Easton editorial illustration: one large reverse-proxy gate distributing traffic to three upstream servers

Le téléphone vibre sans arrêt — alerte production.

Les logs sont pleins de 502 Bad Gateway. Le backend tourne, mais les timeouts Nginx sont trop courts : au pic de trafic, les requêtes sont coupées avant la fin du traitement. Ce proxy_read_timeout 60s avait été posé à la va-vite.

Après cet incident, une semaine à creuser les trois modules clés du reverse proxy Nginx : équilibrage upstream, mise en tampon proxy buffer et configuration des timeouts. Bien réglés, le reverse proxy encaisse dix fois plus de trafic ; mal réglés, c’est l’alerte de 3 h du matin.

Cet article rassemble les pièges, le debug et la logique derrière chaque paramètre. Backend, ops ou simple curiosité sur Nginx — vous devriez gagner du temps.


Upstream et équilibrage de charge : bien plus que « distribuer des requêtes »

Syntaxe de base

Le bloc upstream est le cœur de l’équilibrage Nginx. La forme minimale :

upstream backend {
    server 192.168.1.10:8080;
    server 192.168.1.11:8080;
    server 192.168.1.12:8080;
}

server {
    location / {
        proxy_pass http://backend;
    }
}

Simple en surface — un groupe de backends, un proxy_pass. En production, il faut aussi : que faire si un serveur tombe ? Donner plus de trafic aux machines plus puissantes ? Maintenir les longues connexions ?

Quatre algorithmes, quatre cas d’usage

Par défaut, Nginx utilise le round-robin : distribution séquentielle. Équitable, pas intelligent.

Pour les longues connexions — WebSocket, pools de connexions DB — le round-robin peut faire exploser les connexions sur une machine. least_conn convient mieux :

upstream backend {
    least_conn;
    server 192.168.1.10:8080;
    server 192.168.1.11:8080;
}

Nginx suit les connexions actives par serveur et envoie la nouvelle requête au moins chargé. Sur un projet WebSocket temps réel, le round-robin avait fait monter la RAM d’un nœud — least_conn a uniformisé la charge.

Autre cas : après login, les requêtes doivent retourner sur le même serveur (session locale). ip_hash sert à ça :

upstream backend {
    ip_hash;
    server 192.168.1.10:8080;
    server 192.168.1.11:8080;
}

Même IP client → même backend. Limite : si ce serveur tombe, la session disparaît. Mieux vaut Redis pour les sessions ; ip_hash reste une solution temporaire.
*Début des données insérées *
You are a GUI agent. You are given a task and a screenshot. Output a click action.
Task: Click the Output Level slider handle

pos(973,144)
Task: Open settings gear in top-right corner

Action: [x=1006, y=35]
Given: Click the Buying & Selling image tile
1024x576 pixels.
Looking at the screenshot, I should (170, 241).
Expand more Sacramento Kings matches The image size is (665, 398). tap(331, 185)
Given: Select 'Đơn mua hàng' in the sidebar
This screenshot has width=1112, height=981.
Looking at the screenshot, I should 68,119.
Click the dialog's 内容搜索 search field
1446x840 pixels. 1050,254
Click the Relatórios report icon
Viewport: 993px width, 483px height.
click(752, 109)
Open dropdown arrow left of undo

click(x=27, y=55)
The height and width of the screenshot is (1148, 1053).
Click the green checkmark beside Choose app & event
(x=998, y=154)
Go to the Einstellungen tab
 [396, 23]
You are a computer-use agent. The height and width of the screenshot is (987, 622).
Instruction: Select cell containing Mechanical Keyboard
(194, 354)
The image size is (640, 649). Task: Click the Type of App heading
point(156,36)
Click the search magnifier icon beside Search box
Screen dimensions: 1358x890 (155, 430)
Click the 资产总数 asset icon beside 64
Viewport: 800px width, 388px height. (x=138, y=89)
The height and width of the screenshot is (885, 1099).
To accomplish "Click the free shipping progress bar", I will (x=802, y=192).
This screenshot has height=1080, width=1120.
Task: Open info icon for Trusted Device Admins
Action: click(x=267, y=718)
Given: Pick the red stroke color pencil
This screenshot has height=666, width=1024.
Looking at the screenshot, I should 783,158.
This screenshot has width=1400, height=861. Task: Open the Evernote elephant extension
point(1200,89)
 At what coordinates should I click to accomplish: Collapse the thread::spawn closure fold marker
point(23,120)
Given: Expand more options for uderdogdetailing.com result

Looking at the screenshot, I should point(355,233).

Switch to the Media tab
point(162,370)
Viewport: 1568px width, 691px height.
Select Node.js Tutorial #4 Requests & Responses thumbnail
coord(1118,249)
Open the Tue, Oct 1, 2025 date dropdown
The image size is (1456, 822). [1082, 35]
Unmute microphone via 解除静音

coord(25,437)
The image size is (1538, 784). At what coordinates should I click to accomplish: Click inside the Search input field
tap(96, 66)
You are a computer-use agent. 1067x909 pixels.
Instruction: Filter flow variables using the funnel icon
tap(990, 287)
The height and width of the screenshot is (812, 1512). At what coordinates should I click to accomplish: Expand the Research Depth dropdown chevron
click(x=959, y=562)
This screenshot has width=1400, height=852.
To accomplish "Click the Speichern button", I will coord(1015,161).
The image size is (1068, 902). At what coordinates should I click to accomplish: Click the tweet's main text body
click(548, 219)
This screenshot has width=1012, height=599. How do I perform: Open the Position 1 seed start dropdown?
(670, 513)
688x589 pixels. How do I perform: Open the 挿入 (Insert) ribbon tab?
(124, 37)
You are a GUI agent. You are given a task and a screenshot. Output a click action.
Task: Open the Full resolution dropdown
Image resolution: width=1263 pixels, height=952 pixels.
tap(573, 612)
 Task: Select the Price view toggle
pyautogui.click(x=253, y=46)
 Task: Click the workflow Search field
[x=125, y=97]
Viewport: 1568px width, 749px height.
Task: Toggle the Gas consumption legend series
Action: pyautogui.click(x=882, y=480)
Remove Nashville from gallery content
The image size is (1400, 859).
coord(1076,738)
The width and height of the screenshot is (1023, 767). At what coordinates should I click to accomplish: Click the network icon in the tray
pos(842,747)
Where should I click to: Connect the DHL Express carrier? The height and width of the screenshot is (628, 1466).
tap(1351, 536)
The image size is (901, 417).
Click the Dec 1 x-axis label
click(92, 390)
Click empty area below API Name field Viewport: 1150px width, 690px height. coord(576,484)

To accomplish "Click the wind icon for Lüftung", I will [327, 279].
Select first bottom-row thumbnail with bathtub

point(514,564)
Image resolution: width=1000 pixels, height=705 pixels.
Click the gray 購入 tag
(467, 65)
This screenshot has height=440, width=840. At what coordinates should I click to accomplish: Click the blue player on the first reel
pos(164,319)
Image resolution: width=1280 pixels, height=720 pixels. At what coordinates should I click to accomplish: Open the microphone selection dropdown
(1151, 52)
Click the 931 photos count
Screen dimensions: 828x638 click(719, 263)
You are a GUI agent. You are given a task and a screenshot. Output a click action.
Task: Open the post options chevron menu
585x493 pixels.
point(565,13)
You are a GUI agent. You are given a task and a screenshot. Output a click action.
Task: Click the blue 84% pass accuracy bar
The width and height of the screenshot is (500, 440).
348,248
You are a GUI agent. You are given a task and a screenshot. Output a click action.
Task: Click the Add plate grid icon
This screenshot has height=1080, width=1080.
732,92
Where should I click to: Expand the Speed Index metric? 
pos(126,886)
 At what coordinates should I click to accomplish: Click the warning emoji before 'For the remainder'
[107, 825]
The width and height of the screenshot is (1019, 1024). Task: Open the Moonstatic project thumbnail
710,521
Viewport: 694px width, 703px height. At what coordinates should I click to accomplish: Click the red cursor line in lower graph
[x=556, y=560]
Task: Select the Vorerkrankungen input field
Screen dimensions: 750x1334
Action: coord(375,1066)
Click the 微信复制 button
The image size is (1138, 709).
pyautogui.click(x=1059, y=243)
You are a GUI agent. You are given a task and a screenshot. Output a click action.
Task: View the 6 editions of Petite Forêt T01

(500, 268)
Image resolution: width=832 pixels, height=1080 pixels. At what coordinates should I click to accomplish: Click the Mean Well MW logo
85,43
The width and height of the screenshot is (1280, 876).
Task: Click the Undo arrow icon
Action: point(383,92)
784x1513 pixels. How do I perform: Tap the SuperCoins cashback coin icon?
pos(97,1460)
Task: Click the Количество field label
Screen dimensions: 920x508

Quatrième option : hash cohérent, fréquent pour le cache distribué :

upstream backend {
    hash $request_uri consistent;
    server 192.168.1.10:8080;
    server 192.168.1.11:8080;
}

Nginx crée 160 nœuds virtuels par unité de poids et route selon le hash de l’URI. Même URI → même machine, meilleur taux de hit cache.

Pondération : machines hétérogènes

Configurations inégales : 32 Go / 8 cœurs d’un côté, 16 Go / 4 cœurs de l’autre. Le round-robin équitable gaspille la puissance.

upstream backend {
    server 192.168.1.10:8080 weight=3;
    server 192.168.1.11:8080 weight=2;
    server 192.168.1.12:8080 weight=1;
}

weight=3 reçoit trois fois plus de requêtes. Les machines capables travaillent plus — logique.

Paramètre backup pour le serveur de secours :

upstream backend {
    server 192.168.1.10:8080;
    server 192.168.1.11:8080;
    server 192.168.1.12:8080 backup;
}

Le backup n’entre en jeu que si les autres sont down — le remplaçant sur le banc.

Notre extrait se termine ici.